* **SCHRIFTLICHE AUFGABE A**
Beantworten Sie anhand des Textes über die Serie Boardwalk Empire die folgenden Fragen:
(i) In welchem Zeitraum lief die Serie in den USA?
(ii) Wie viele Staffeln und Folgen umfasst die Serie?
(iii) Wer führte bei der ersten Folge der ersten Staffel Regie?
* **SCHRIFTLICHE AUFGABE B**
Knüpfen Sie an den Text über die Serie Boardwalk Empire an und führen Sie ihn nach seinem letzten Satz weiter.

* **TEXTAUSZUG**

━━━━━━━━━━━━━━━━━━━━

Boardwalk Empire überzeugt mit einer gelungenen Mischung aus Action, Spannung und Intrigen. Eine in jeglicher Hinsicht gelungene Serie, die in Deutschland leider nur wenig Beachtung gefunden hat. An mangelnder Qualität liegt es sicherlich nicht. Boardwalk Empire ist wirklich ein Muss für jeden Mafiafilm-Fan.
Die aufwendig und künstlerisch gestaltete HBO-Serie lief in den USA von 2010 bis 2014. In den USA war sie seit dem Erscheinungsjahr ein großer Erfolg. In Deutschland hingegen konnte Boardwalk Empire nicht in diesem Maß Fuß fassen. Bisher wurde die Serie nur auf TNT-Serie und Sky Atlantic ausgestrahlt. Sie umfasst fünf Staffeln mit insgesamt 56 Folgen.
Boardwalk Empire ist eine Adaption von Nelson Johnsons Buch Boardwalk Empire: The Birth, High Times, and Corruption of Atlantic City. Terence Winter, der früher als Drehbuchautor und Produzent für „Die Sopranos“ tätig war, ist der Macher der Serie. Zu den Executive Producern gehören unter anderem Martin Scorsese und Mark Wahlberg. Scorsese führte außerdem bei der ersten Folge der ersten Staffel Regie.

━━━━━━━━━━━━━━━━━━━━

* **DATENZEILEN**
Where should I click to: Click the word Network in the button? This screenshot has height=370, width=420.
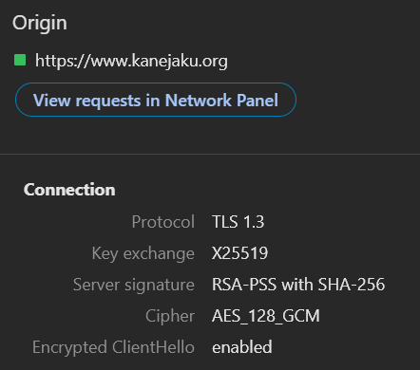point(199,101)
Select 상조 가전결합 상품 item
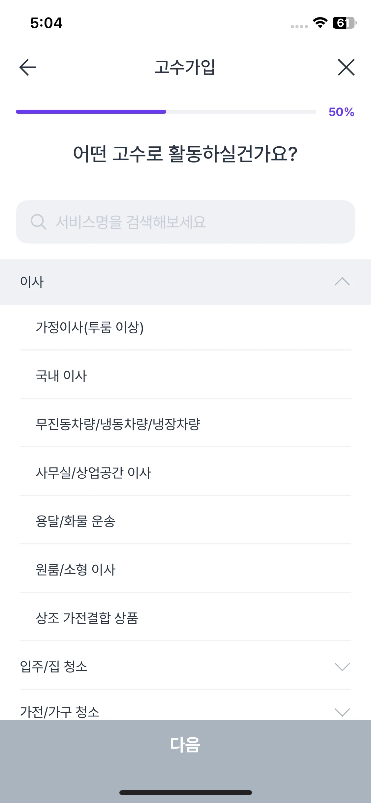 (87, 618)
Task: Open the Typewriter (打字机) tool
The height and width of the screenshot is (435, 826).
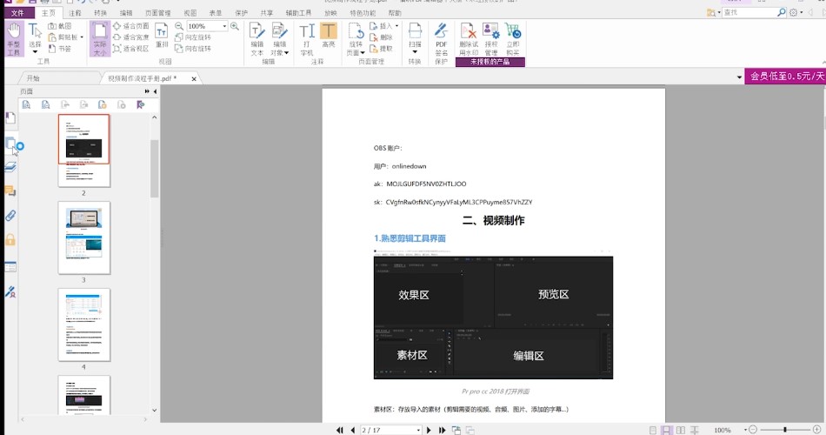Action: [x=307, y=39]
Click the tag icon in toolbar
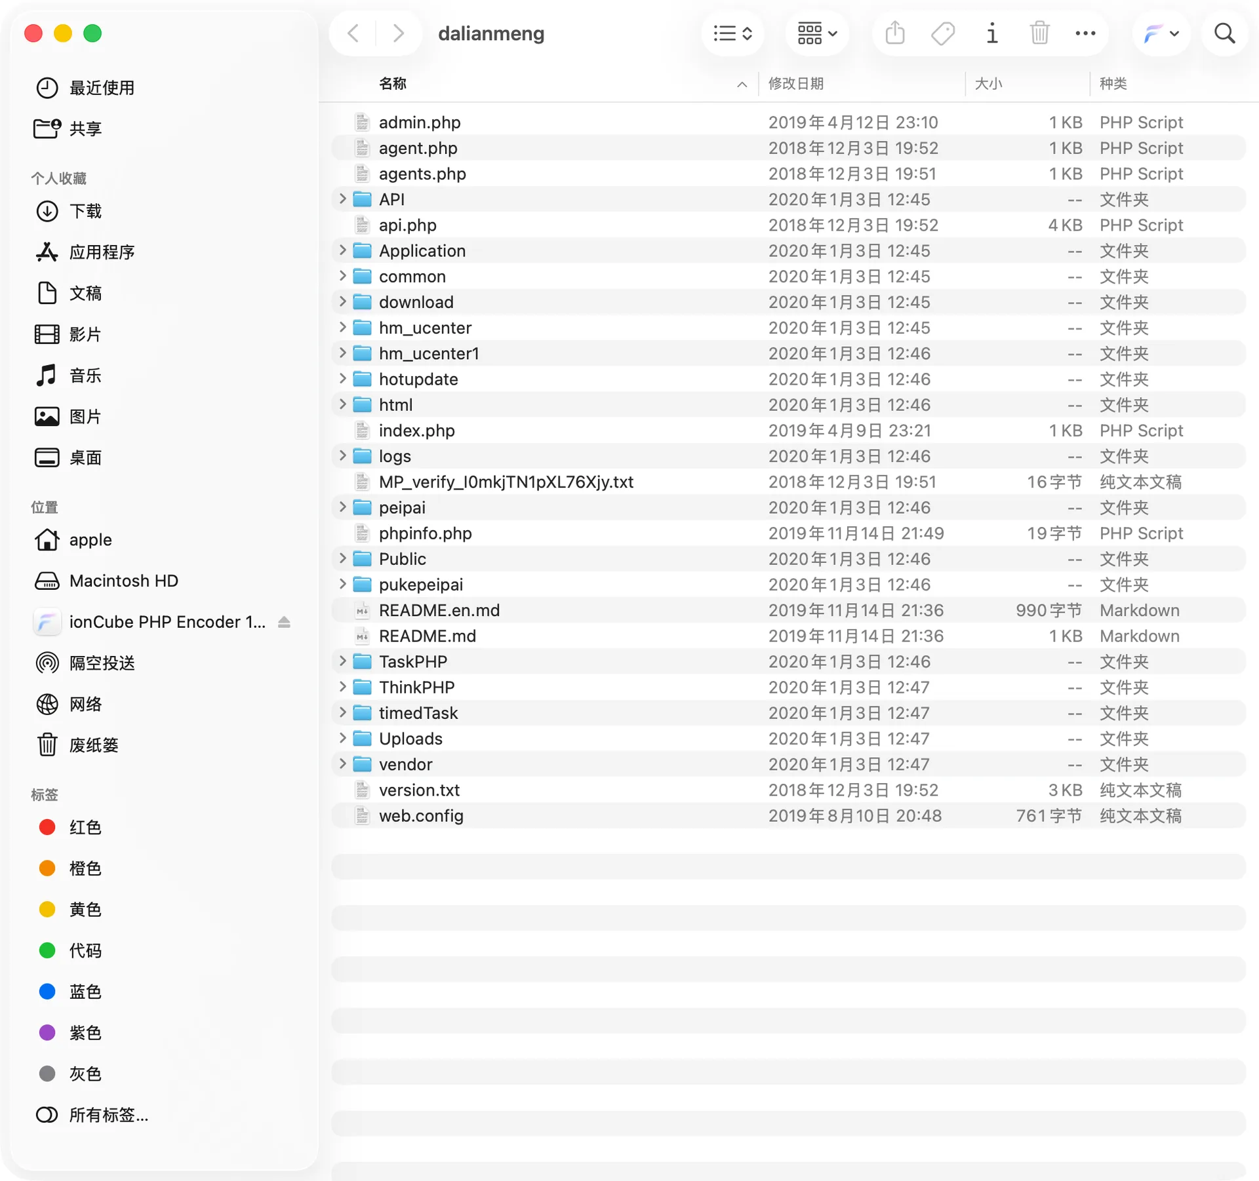This screenshot has height=1181, width=1259. coord(943,33)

━━━━━━━━━━━━━━━━━━━━

* **ANTWORT ZUR ÜBUNG A**
(i) Von 2010 bis 2014.
(ii) Fünf Staffeln mit insgesamt 56 Folgen.
(iii) Martin Scorsese.

* **ANTWORT ZUR ÜBUNG B**
Das Szenario von Boardwalk Empire
Der Zuschauer wird in eine längst vergangene, aber glorifizierte Epoche zurückversetzt: Die ‚Goldenen Zwanziger’ oder auch ‚Roaring Twenties’. Der erste Weltkrieg ist vorbei, die Wirtschaft boomt, die Anziehungskraft der Großstädte erreicht einen neuen Zenit und die Prohibition (Alkoholverbot) hat gerade begonnen. Die Handlung setzt am Tag der Verabschiedung des Prohibitions-Gesetzes ein. Zur Zeit der Prohibition wurde in den USA mehr Alkohol konsumiert als jemals zuvor, unter anderem, weil durch das Verbot ein Schwarzmarkt geschaffen wurde. Nicht umsonst gilt diese Periode als Beginn des organisierten Verbrechens in den USA – und das ist das zentrale Thema von Boardwalk Empire. Dazu gesellen sich Inhalte wie Korruption, Politik, Mafia, Mord, sowie familiäre und zwischenmenschliche Konflikte.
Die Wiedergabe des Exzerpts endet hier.